• DOCUMENT EXTRACT:
++++

Martin Stošek

Personal information
- Born: 4 January 1994 (age 31)
- Height: 1.76 m (5 ft 9 in)
- Weight: 67 kg (148 lb)

Team information
- Current team: Buff Megamo Team
- Discipline: Mountain bike; Gravel;
- Role: Rider
- Rider type: Marathon

Amateur team
- 2011–2013: Ceska Sporitelna Specilalized Junior MTB Team

Professional teams
- 2014–2015: SRAM Mitas Trek
- 2021–2024: Canyon Northwave MTB Team
- 2025–: Buff Megamo Team

Major wins
- Gravel European Championships (2024)

Medal record
Representing Czech Republic
Men's Mountain bike marathon
World Championships
| Silver medal – second place | 2023 Glasgow | Men's race |
| Bronze medal – third place | 2020 Sakarya | Men's race |
European Championships
| Bronze medal – third place | 2021 Evolène | Men's race |
Men's gravel bicycle racing
Representing Belgium
European Championships
| Gold medal – first place | 2024 Asiago | Elite |

= Martin Stošek =

Czech mountain bike racer

Martin Stošek (born 4 January 1994) is a Czech professional gravel and mountain bike racer.

A specialist in marathon races, he has won several medals at the European and World Championships. He also races gravel, having won the 2024 European Gravel Championships.

++++

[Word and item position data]

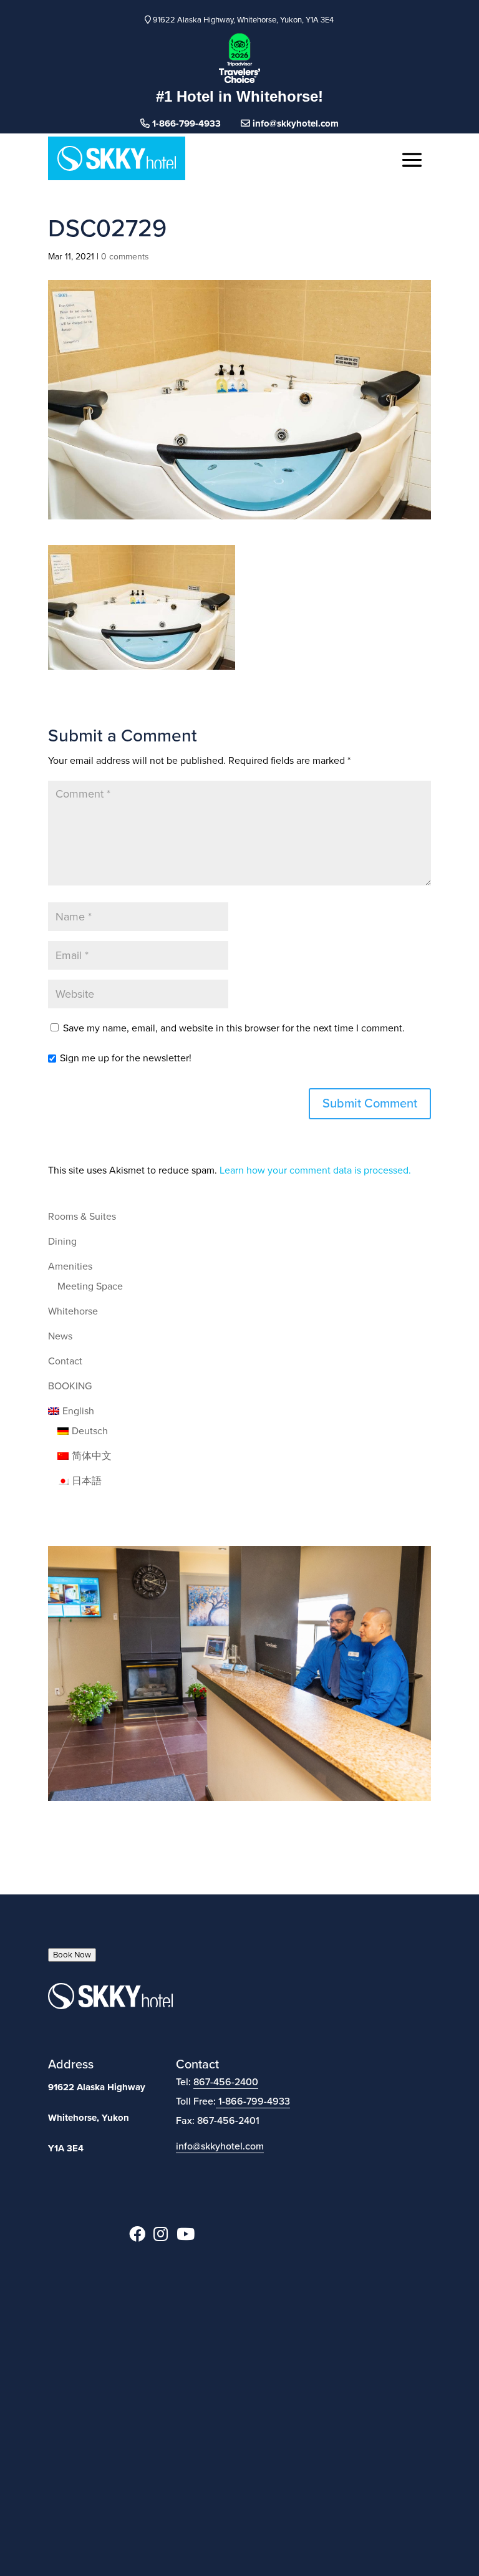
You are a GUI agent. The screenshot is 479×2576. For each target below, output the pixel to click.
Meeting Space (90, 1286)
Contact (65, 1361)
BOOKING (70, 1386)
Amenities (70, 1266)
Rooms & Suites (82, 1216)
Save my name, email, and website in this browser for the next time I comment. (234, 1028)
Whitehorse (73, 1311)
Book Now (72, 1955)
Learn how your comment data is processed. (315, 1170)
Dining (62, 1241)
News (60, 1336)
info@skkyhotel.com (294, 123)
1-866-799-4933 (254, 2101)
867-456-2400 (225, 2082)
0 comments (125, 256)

++++

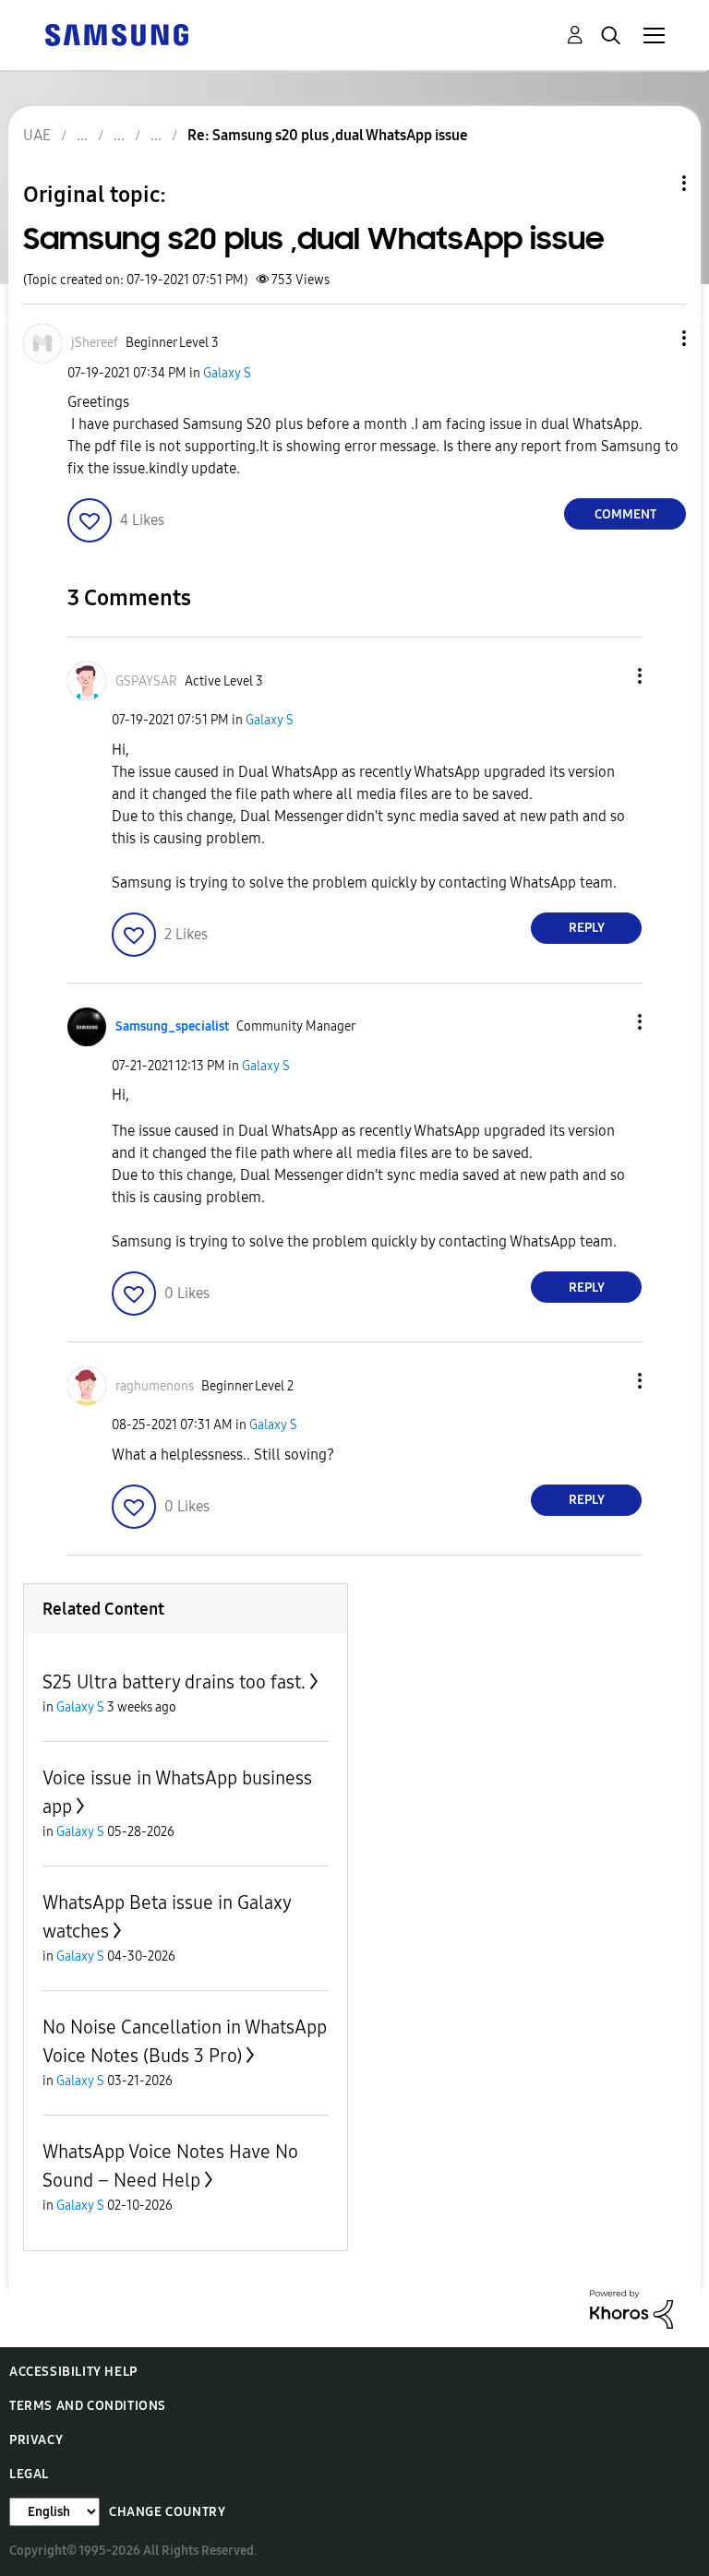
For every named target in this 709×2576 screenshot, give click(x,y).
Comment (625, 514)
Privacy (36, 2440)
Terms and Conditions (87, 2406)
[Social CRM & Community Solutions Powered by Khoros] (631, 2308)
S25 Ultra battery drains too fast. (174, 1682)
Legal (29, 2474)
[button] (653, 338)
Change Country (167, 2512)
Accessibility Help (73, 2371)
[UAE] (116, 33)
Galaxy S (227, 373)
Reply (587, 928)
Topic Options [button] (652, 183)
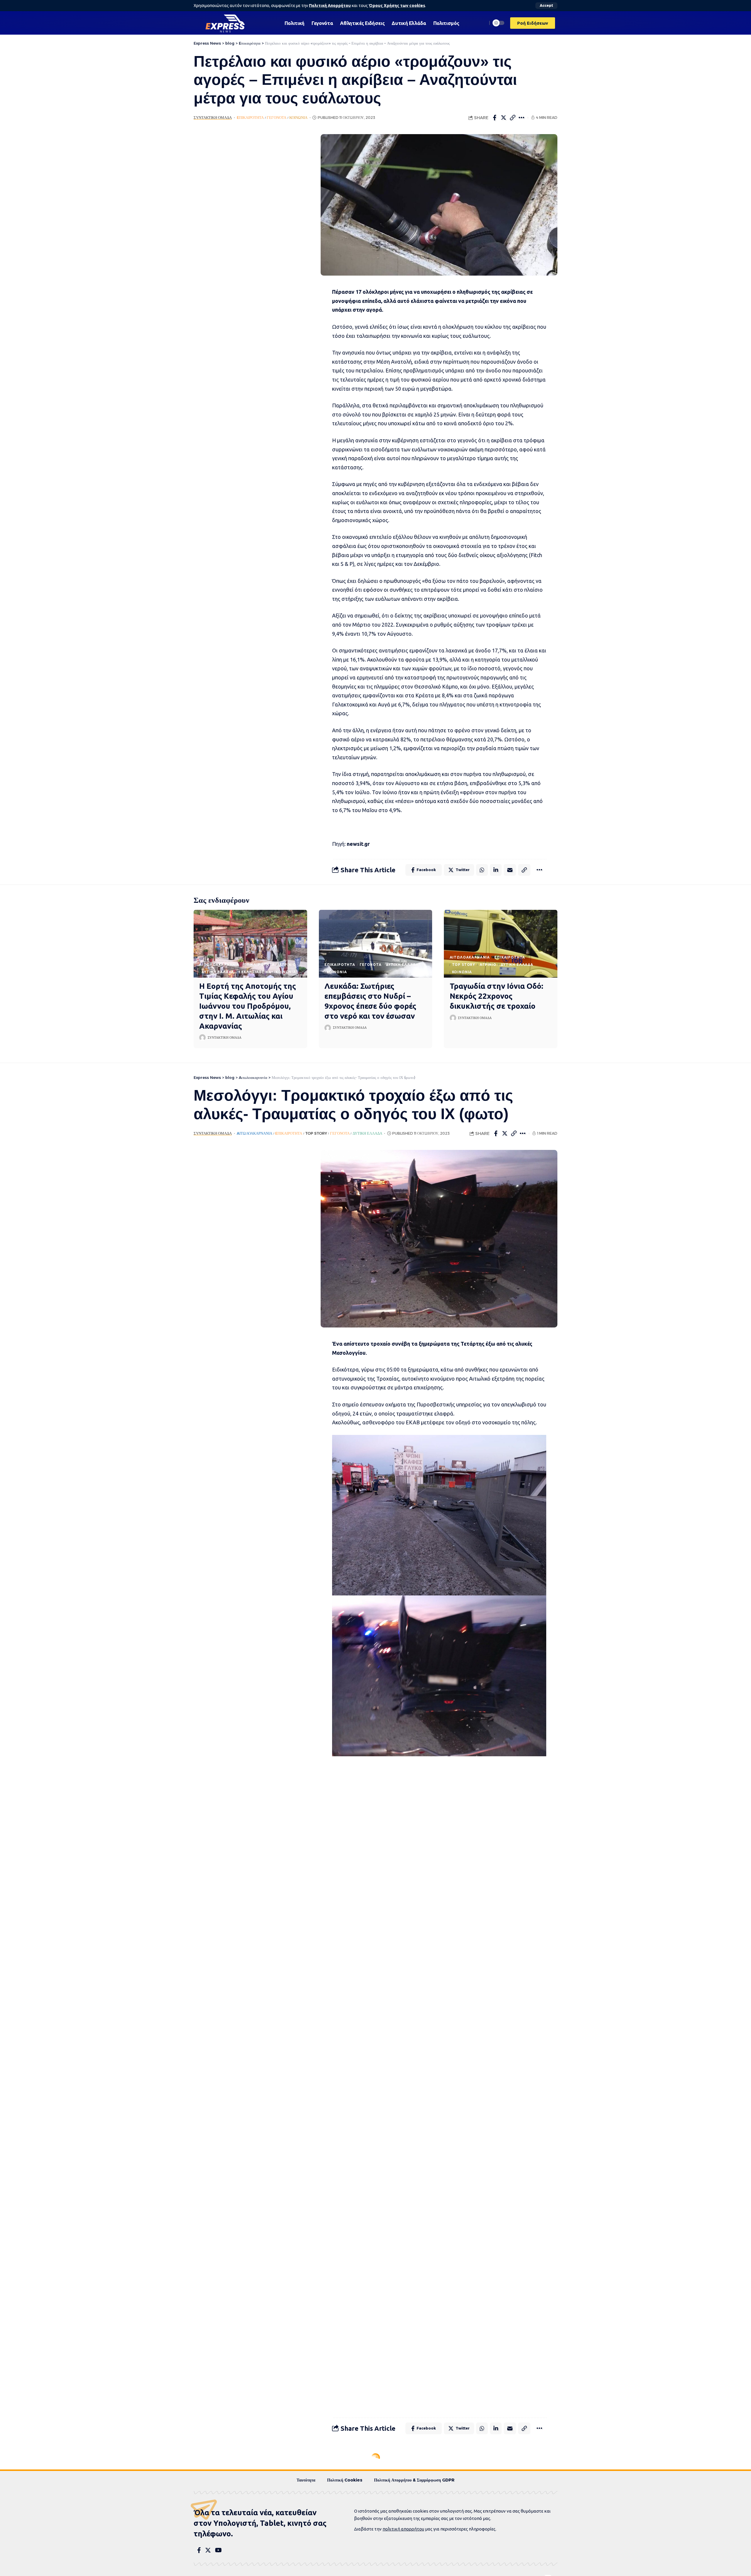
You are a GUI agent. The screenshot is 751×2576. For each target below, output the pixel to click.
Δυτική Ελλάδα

++++

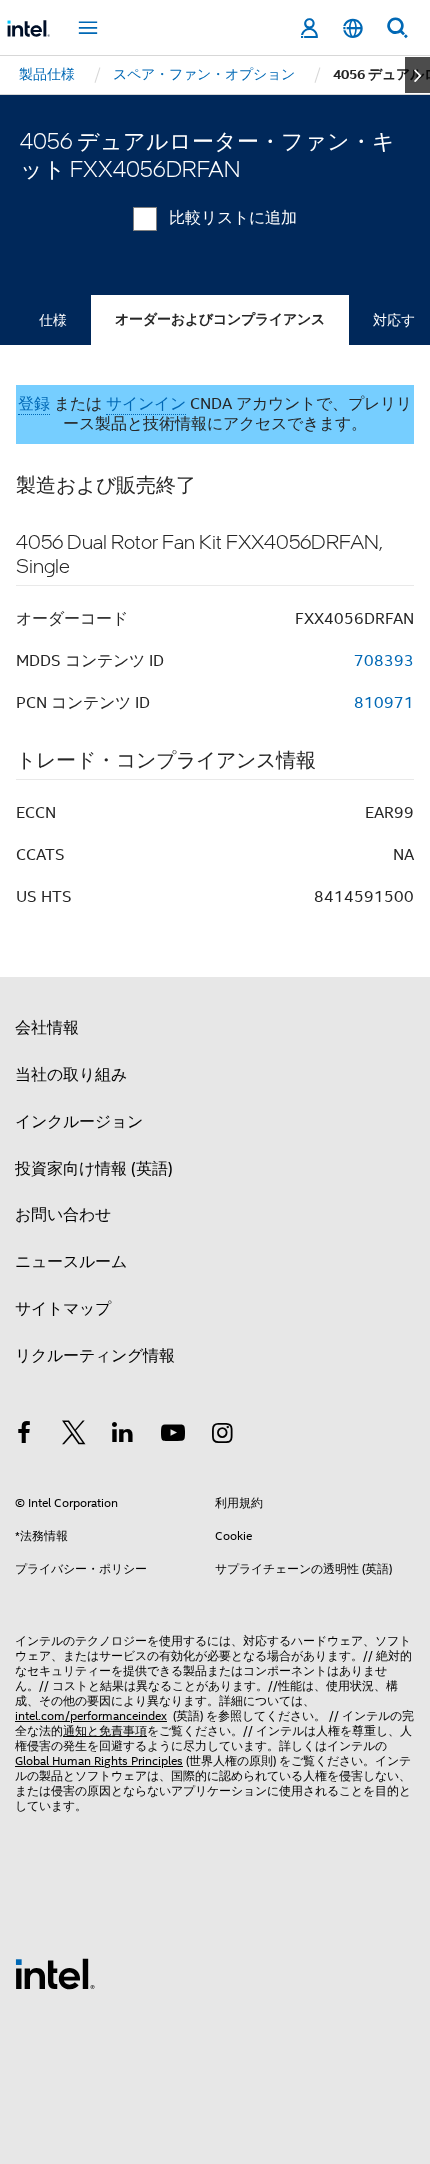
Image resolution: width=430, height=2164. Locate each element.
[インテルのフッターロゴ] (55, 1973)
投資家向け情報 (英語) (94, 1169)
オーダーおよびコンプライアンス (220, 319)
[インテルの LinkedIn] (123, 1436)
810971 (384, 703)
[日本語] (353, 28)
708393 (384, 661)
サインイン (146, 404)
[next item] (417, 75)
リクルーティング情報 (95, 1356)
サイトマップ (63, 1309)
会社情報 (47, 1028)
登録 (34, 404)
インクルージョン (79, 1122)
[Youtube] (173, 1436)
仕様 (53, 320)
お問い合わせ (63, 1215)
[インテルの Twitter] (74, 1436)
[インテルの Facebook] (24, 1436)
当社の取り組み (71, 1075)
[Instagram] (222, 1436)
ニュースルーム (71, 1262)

++++

• EXERCISE TASK: Continue the Martin Stošek profile from where it stops.

• SOLVED EXERCISE:
==Major results==
===Mountain bike===

- 2012
 3rd Cross-country, National Junior Championships
- 2013
 3rd Cross-country, National Under-23 Championships
- 2019
 National Championships
1st Marathon
2nd Cross-country
 1st Malevil Cup
 1st Südtirol Dolomiti Superbike
 1st Capoliveri Legend Cup
- 2020
 1st Capoliveri Legend Cup
 National Championships
2nd Marathon
3rd Cross-country
 3rd Marathon, UCI World Championships
 3rd Overall Swiss Epic (with Kristián Hynek)
- 2021
 1st Sakarya Cup
 1st Bike Marathon Jelenia Góra
 1st Hero Dubai
 2nd Grand Raid BCVS
 2nd La Forestière
- 2022
 1st Overall Andalucía Bike Race (with Andreas Seewald)
 2nd Overall Cape Epic (with Andreas Seewald)
 2nd Extreme Sur Loue
- 2023
 1st Overall Swiss Epic (with Marc Stutzmann)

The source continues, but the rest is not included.